Example Grafana Queries

InfluxDB Queries

-- Current water levels
SELECT last("water_level") FROM "water_data" GROUP BY "station_code"

-- Discharge trends (last 24h)
SELECT mean("discharge") FROM "water_data" WHERE time >= now() - 24h GROUP BY time(1h), "station_code"

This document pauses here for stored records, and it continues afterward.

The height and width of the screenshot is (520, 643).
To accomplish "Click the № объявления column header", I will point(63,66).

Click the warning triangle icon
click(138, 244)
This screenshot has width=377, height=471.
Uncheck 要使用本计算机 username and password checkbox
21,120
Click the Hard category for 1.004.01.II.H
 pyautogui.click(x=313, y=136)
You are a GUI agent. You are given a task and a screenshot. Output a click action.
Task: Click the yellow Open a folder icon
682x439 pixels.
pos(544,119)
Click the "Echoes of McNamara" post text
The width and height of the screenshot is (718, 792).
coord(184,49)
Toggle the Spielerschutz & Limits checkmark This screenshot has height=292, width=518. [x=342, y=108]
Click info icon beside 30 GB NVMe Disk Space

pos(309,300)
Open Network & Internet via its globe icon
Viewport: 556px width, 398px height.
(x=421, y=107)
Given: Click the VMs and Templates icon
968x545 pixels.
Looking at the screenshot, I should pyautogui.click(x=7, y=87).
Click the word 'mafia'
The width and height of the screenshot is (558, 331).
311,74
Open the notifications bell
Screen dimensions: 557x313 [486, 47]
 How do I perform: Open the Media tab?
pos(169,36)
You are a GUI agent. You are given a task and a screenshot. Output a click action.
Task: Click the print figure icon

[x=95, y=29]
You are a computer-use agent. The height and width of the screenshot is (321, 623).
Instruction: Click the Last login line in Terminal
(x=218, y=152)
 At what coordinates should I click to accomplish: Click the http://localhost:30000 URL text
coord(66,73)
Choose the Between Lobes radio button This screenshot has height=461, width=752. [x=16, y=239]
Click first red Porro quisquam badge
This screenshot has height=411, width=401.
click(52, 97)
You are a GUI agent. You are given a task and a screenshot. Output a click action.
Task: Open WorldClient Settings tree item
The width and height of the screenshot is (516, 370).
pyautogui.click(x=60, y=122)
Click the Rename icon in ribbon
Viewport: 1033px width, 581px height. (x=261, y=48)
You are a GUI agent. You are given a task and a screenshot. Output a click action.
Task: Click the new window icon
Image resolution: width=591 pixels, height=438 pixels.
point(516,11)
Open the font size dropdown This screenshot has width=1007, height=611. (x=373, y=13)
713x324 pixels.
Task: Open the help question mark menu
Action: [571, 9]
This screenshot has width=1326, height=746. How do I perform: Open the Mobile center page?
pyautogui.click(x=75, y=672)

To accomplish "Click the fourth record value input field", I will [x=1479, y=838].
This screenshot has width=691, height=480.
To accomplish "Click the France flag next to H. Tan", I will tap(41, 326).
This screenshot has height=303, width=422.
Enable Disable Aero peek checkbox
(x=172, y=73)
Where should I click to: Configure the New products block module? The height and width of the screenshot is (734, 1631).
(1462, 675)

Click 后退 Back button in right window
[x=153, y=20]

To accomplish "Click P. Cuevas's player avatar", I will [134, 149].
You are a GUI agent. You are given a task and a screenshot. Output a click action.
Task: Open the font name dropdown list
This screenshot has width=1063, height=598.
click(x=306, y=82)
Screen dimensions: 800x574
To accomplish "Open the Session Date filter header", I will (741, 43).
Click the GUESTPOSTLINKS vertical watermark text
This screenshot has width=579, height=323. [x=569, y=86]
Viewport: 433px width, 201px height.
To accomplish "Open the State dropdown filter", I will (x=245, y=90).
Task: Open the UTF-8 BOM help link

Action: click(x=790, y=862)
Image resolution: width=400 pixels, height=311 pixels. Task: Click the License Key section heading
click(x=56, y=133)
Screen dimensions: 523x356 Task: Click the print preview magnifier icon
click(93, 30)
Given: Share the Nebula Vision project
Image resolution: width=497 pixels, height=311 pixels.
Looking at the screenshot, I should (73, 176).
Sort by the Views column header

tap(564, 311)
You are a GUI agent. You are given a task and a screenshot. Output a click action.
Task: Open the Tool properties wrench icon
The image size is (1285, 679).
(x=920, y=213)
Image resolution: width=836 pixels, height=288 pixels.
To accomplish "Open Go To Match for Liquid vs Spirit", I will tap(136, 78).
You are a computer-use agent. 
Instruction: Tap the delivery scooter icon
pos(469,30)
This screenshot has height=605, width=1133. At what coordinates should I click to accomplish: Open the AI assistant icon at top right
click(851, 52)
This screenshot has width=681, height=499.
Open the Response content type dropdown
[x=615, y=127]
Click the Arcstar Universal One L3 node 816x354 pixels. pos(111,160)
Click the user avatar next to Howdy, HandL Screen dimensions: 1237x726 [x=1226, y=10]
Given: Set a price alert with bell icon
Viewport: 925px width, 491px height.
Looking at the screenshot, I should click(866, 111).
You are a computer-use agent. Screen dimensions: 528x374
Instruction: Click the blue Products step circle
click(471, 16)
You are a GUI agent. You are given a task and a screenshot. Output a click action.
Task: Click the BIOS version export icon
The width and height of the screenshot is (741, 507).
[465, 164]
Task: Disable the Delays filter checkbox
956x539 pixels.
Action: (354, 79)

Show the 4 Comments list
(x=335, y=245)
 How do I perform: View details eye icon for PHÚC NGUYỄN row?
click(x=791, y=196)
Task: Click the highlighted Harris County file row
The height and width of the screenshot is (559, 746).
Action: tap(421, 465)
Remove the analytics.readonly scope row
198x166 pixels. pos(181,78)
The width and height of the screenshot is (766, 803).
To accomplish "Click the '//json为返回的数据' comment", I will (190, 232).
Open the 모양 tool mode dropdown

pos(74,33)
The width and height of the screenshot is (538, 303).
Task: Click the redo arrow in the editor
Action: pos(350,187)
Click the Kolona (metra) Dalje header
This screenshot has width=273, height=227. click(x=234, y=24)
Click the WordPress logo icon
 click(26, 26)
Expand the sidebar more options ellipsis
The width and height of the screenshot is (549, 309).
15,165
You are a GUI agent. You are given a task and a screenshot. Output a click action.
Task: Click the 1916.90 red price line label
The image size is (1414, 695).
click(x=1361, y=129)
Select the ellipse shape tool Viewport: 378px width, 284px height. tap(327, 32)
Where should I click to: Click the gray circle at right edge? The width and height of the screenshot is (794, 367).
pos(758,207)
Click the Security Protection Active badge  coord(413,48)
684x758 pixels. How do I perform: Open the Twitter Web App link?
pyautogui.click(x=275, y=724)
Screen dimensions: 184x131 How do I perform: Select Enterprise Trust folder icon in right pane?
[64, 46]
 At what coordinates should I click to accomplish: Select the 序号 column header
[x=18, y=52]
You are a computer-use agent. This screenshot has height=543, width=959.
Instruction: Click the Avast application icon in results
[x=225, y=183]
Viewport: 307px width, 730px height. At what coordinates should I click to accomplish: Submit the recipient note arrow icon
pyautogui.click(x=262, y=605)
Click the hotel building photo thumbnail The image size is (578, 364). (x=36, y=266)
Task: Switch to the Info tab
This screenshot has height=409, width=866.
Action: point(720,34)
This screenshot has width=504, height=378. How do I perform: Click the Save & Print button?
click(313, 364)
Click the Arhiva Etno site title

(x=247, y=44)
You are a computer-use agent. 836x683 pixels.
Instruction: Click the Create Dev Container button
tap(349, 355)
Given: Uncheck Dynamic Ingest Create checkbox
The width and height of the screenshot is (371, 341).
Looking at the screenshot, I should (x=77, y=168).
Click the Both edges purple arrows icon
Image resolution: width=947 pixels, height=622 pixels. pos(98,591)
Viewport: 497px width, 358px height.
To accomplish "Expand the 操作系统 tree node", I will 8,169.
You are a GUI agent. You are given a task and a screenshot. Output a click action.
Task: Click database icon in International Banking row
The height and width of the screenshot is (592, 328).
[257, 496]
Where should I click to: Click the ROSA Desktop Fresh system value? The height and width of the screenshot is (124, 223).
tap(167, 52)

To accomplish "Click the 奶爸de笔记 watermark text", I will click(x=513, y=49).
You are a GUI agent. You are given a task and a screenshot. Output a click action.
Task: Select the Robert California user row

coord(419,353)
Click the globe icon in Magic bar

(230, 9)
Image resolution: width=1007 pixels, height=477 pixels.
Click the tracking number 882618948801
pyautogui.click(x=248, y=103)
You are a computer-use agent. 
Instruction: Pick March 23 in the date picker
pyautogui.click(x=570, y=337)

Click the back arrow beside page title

PostgreSQL/TimescaleDB Queries

-- Current water levels
SELECT DISTINCT ON (station_id) 
    station_id, water_level, discharge, timestamp
FROM water_measurements 
ORDER BY station_id, timestamp DESC;

-- Hourly averages (last 24h)
SELECT 
    time_bucket('1 hour', timestamp) as hour,
    station_id,
    AVG(water_level) as avg_level,
    AVG(discharge) as avg_discharge
FROM water_measurements 
WHERE timestamp >= NOW() - INTERVAL '24 hours'
GROUP BY hour, station_id
ORDER BY hour DESC;

8. Performance Optimization Tips

For All Databases

  • Batch inserts: Insert multiple measurements at once
  • Connection pooling: Reuse database connections
  • Indexing: Ensure proper indexes on timestamp and station_id
  • Retention policies: Automatically delete old data

InfluxDB Specific

  • Use tags for metadata (station codes, names)
  • Use fields for numeric values (water levels, discharge)
  • Configure retention policies and continuous queries
  • Enable compression for long-term storage

PostgreSQL/TimescaleDB Specific

  • Use hypertables for automatic partitioning
  • Create continuous aggregates for common queries
  • Configure compression for older chunks
  • Use parallel queries for large datasets

VictoriaMetrics Specific

  • Use labels efficiently (similar to Prometheus)
  • Configure retention periods appropriately
  • Use downsampling for long-term storage
  • Enable deduplication if needed

This deployment guide provides production-ready configurations for all supported database backends. Choose the one that best fits your infrastructure and requirements.